Buchhinweis: D. A. Carsons Werke zur Kulturtheologie

Meine Auseinandersetzung mit der Frage nach dem Wahrheitsgehalt der Bibel führte mich erneut zu D. A. Carsons wegweisenden Publikationen zur Kulturtheologie (Link zu meinen ausführlichen Rezensionen: The Gagging of God, Christ and Culture Revisited, Intoleranz der Toleranz, Emerging Church und die Merkmale der postmodernistischen Erkenntnistheorie). Meinen Leseertrag habe ich damals in “Ein von der Bibel bestimmter Blick auf unsere Umgebung” festgehalten.

In einer Besprechung wird treffend zusammengefasst:

Carson beruft sich insbesondere auf das, was er den “Handlungsstrang” der Bibel nennt, und dieser bildet den Subtext eines Großteils seiner Arbeit. Dies ist ein sehr vernünftiger Ansatz, der versucht, den kognitiven Inhalt der Schrift aufrechtzuerhalten, allerdings auf eine Art und Weise, die ihrer literarischen Form und insbesondere ihrer Erzählweise entspricht. Carson … argumentiert, dass es einen kognitiven Inhalt der Offenbarung gibt, der jedoch eher interpretativ als quasi-logarithmisch ist. … Die Poesie schließt sowohl das Kognitive als auch das Emotionale ein: “Liebe ist nicht Liebe, die sich verändert, wenn sie sich verändert” bedeutet tatsächlich etwas, das wir verstehen können, aber auch etwas, das uns zu Herzen geht. Das ist im Wesentlichen Carsons Auffassung davon, wie die Schrift dem Verstand einen verständlichen Inhalt liefert, und damit können wir, wenn auch nur in groben Zügen, ihrem “Handlungsstrang”, ihrer Grundrichtung und Form folgen, zumindest in “narrativer” theologischer Weise.
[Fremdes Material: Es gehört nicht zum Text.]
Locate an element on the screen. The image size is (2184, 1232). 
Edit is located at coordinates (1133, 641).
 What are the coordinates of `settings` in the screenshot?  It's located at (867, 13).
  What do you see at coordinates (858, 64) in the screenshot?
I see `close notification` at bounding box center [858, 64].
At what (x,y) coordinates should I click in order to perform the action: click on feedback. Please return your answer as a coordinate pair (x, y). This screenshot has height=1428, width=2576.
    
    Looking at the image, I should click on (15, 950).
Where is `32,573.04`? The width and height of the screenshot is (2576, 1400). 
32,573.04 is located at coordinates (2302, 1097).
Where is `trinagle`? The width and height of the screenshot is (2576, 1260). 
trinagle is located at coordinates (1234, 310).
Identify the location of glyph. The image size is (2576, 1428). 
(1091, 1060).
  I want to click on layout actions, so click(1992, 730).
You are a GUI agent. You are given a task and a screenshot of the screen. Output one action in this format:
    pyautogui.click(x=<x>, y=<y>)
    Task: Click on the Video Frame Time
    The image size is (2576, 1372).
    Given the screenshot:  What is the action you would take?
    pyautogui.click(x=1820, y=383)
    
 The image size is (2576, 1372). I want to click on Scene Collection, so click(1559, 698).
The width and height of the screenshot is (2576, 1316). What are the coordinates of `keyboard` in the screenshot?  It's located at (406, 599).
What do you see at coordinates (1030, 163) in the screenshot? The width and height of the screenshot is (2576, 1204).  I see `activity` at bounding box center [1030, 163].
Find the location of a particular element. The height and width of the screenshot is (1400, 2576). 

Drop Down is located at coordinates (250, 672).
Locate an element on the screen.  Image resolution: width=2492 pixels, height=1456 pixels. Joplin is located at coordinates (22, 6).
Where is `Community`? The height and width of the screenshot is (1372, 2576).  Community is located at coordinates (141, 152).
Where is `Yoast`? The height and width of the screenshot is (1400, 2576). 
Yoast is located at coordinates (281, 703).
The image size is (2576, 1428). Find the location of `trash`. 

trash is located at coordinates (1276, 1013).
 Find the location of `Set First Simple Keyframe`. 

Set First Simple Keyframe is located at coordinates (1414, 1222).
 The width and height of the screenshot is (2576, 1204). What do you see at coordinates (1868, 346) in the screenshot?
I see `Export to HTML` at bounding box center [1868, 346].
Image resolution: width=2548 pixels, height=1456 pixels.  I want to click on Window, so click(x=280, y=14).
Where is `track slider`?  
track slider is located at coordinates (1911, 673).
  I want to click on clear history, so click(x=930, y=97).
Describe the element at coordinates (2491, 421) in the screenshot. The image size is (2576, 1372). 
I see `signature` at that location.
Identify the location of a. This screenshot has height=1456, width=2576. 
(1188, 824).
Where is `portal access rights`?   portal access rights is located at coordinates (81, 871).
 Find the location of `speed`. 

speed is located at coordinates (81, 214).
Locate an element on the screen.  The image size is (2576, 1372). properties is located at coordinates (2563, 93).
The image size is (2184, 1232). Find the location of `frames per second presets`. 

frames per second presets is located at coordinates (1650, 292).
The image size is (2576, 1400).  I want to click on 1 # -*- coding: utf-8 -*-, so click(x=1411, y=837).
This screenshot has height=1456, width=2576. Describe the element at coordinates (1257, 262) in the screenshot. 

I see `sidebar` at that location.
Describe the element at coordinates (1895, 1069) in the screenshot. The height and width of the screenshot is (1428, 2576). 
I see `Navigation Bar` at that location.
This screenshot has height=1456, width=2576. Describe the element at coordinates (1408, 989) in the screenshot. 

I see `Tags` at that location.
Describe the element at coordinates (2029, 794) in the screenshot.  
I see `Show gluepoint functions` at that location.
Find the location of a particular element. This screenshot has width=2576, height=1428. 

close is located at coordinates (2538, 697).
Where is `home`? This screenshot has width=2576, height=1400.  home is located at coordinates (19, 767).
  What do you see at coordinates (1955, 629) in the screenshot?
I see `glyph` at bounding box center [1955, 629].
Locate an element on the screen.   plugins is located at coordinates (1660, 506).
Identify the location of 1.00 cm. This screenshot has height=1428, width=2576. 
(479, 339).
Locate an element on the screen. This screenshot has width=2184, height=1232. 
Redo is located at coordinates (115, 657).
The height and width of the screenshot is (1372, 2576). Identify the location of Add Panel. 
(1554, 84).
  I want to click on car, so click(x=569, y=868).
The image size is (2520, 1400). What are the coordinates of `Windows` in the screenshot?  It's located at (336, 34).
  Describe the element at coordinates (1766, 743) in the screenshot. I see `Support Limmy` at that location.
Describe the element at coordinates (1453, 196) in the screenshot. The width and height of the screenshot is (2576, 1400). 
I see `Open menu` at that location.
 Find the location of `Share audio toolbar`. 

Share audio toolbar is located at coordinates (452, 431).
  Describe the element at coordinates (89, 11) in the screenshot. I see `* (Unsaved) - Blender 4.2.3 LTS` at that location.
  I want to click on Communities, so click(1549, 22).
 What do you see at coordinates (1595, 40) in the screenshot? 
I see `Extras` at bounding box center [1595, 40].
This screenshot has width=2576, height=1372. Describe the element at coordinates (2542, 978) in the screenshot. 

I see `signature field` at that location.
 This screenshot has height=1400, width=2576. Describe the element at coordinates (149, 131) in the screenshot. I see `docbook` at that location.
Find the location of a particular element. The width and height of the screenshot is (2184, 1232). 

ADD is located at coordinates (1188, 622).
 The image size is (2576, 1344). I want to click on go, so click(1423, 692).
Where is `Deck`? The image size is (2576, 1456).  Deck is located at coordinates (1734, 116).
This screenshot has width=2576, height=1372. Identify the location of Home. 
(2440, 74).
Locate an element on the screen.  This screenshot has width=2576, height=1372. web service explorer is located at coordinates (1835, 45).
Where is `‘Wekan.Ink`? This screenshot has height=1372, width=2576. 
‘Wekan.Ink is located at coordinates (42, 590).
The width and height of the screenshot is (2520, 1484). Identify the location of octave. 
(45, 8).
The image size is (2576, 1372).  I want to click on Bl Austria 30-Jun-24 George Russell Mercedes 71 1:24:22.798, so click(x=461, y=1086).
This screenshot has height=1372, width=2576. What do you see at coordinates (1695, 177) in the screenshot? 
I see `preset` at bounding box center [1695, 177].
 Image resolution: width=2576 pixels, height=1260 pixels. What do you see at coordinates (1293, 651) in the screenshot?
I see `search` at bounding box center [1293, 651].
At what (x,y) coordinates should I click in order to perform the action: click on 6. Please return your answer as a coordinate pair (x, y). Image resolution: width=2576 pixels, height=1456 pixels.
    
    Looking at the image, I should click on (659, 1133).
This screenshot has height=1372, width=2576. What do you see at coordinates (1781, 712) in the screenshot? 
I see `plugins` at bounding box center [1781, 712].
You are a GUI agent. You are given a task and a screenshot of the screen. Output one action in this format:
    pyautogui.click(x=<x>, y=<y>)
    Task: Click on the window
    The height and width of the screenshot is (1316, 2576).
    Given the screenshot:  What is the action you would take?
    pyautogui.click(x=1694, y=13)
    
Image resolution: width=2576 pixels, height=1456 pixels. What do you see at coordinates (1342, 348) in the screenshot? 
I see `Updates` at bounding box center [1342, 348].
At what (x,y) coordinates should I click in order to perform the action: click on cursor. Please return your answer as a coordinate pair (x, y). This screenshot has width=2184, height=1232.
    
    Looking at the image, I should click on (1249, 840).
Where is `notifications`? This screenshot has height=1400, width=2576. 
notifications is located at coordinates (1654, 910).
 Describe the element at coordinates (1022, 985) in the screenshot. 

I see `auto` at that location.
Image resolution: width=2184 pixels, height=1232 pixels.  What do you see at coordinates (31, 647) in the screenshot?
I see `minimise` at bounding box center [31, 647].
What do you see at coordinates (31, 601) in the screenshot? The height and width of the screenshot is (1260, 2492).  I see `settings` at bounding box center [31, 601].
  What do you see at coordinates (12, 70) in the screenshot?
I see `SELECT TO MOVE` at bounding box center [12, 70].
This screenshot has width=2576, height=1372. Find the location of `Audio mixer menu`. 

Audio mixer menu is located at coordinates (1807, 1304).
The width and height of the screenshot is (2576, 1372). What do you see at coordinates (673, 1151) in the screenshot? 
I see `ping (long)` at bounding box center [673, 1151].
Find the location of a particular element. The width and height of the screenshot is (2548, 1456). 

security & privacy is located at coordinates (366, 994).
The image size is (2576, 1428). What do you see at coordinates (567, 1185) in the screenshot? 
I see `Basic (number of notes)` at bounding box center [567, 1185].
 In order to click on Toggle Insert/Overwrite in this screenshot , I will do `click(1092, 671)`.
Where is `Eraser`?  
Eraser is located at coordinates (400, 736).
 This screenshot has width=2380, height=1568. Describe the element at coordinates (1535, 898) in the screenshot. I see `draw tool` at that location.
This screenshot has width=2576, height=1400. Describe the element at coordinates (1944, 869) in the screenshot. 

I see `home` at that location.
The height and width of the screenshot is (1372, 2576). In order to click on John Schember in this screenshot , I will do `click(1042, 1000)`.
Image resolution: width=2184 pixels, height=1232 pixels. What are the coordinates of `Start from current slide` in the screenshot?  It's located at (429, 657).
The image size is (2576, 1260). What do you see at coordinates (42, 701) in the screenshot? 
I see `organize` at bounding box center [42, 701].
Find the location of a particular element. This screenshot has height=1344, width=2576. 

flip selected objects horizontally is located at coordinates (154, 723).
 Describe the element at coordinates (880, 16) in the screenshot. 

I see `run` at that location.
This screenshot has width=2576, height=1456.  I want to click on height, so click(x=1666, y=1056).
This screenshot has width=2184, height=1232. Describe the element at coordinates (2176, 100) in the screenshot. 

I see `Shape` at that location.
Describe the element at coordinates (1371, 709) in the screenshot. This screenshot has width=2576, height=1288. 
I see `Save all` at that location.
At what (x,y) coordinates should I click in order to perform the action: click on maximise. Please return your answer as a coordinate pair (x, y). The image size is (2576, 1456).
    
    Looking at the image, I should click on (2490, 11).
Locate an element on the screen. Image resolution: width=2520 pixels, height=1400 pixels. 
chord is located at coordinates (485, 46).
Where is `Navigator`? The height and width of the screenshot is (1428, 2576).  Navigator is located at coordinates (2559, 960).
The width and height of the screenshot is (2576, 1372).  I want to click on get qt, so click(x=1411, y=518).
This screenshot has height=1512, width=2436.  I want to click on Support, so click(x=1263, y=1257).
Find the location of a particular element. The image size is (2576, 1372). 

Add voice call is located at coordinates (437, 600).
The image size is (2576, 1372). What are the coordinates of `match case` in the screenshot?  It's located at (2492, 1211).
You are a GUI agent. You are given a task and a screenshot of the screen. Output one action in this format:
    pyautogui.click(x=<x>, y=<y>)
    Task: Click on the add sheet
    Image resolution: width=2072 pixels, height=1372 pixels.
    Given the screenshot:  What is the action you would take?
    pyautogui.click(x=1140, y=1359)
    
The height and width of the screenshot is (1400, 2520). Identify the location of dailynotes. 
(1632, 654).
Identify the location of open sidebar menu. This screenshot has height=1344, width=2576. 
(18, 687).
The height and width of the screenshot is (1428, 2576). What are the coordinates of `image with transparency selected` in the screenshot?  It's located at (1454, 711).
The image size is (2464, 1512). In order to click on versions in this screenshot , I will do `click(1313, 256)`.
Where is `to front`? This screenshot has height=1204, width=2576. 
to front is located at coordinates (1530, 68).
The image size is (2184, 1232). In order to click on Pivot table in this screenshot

Theologischer Konservatismus darf keinesfalls mit kulturellem Konservatismus gleichgesetzt werden (Zitat aus The Gagging of God, S. 470):

Viele Aspekte der westlichen Kultur verändern sich. Kirchen, die dem apostolischen Evangelium treu sind, sind manchmal auch diejenigen, die einer Kultur treu sind, die zunehmend passé ist. In einer solchen Situation kann kultureller Konservatismus leicht mit theologischem Konservatismus, mit theologischer Orthodoxie verwechselt werden. In einem Zeitalter des verwirrenden empirischen Pluralismus [siehe S. 13-17] und des offen gesagt beängstigenden philosophischen Pluralismus [siehe S. 19-54], in einem Zeitalter, das uns die jüdisch-christliche Weltanschauung, die so lange vorherrschte, zu rauben scheint, ist es leicht, anzunehmen, dass Rückzug und konservative Antworten auf jeder denkbaren Achse die einzig verantwortlichen Wege für diejenigen sind, die dem Evangelium treu bleiben wollen.

Ich habe auf verschiedene Weise versucht, in diesem Band zu zeigen, dass ein solcher Kurs weder weise noch prophetisch ist. Manchmal ist er nicht einmal treu. Die Kirche kann in einen defensiven, konservativen Modernismus zurückfallen, der grundsätzlich nicht in der Lage ist, der Postmoderne zu begegnen.

Carsons nuancierte Betrachtungsweise mündet wiederholt in demütiger Klarheit (Zitat aus The Gagging of God, S. 238):

Wenn man die Bibel als Ganzes betrachtet und ihre Themen und Handlungsstränge nachzeichnet … ist die Position des religiösen Pluralismus aus christlicher Sicht völlig unhaltbar. Man kann Christ sein oder religiöser Pluralist im dritten Sinn [d.h. nicht empirischer oder geschätzter, sondern philosophischer/religiöser Pluralismus]; man kann nicht beides sein. Aus der Sicht des Pluralisten muss der Christ als Fanatiker erscheinen, es sei denn, ‘christlich’ wird so umdefiniert, dass es keine notwendige Verbindung zur Schrift hat; aus der Sicht des Christen ist der religiöse Pluralist, wie aufrichtig er auch sein mag, sowohl fehlgeleitet als auch ein Götzendiener.